Unite national officer Bev Clarkson said: “Unite has warned time and again that coronavirus outbreaks at meat processing factories throughout the UK were likely. The union has been in touch with the management of all three closed factories to insist that staff only return to work when it is safe to do so and when further outbreaks can be prevented. Unfortunately, we are also aware of suspected Covid-19 outbreaks at other sites across the UK.”
She said that while it was true there were difficulties in maintaining staff distancing at many sites “this is no excuse”. She also highlighted similar outbreaks in the US and other countries that have been widely reported on.

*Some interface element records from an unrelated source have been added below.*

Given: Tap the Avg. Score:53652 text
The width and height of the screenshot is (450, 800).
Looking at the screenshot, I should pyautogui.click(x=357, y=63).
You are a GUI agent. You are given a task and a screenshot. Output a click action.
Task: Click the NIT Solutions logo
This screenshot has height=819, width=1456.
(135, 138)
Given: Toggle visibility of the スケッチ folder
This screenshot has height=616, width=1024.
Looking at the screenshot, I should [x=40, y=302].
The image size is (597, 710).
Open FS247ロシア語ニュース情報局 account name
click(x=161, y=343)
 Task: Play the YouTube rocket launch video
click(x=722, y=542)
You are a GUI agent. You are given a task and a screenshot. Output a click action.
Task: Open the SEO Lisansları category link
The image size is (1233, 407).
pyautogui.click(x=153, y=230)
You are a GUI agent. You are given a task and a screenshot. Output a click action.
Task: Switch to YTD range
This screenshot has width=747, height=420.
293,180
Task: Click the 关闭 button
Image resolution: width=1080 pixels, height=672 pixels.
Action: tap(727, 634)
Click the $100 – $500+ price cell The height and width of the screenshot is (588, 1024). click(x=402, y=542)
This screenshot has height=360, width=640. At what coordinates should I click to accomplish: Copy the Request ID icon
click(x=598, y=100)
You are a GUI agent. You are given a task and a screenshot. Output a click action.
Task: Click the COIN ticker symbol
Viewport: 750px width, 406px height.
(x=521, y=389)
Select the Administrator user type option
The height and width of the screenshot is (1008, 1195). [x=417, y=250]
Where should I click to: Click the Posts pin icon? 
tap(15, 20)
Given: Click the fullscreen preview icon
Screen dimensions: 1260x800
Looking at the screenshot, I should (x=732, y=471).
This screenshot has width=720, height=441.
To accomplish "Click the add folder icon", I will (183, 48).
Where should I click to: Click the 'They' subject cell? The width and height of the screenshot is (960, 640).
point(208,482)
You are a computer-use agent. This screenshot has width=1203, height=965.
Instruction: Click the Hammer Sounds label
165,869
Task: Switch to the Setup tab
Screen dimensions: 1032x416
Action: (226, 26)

Meat plants and food manufacturers have been implementing measures to protect staff, following the Government guidelines.
Moy Park has just invested over £4m in safety and supportive measures to protect its staff.
The investment included advanced safety measures, which were rolled out across its facilities since late March, as well as enhanced reward packages for team members to thank them for their efforts as key workers.
Key measures introduced during this period included the installation of Perspex screens, one-way flow systems on-site, staggered breaks and socially distanced rest and break areas, as well as additional personal protective equipment (PPE). The company is also rolling outthermal temperature screening technology at its sites as another protective step to stop COVID-19 entering its facilities.
Kirsty Wilkins, HR and performance director at Moy Park, said; “Our key workers are food heroes, who have been working harder than ever to ensure we continue to provide society with safe, nutritious food in these uncertain and unprecedented times.
“We are proud of our team and their efforts to feed the nation and keep our supermarket shelves stocked. Safety is a condition at Moy Park, and we have worked tirelessly over the last 11 weeks to implement all best practice measures available to help safeguard our food heroes. We followed all Government guidelines and created bespoke solutions early on, with many of them now recognised as leading the way for food processors.”
The Environment, Food and Rural Affairs (EFRA) Select Committee is to hold its fifth public evidence session as part of its inquiry into COVID-19 and the food supply chain. The session will consider the impact of the lockdown on restaurants, cafés and pubs, and preparations for reopening to dining-in customers. It will include Kate Nicholls, chief executive, UKHospitality; Andrew Kenny, UK managing director, Just Eat; Professor Tim Lang, professor of food policy, City, University of London; and Anna Taylor, executive director, Food Foundation.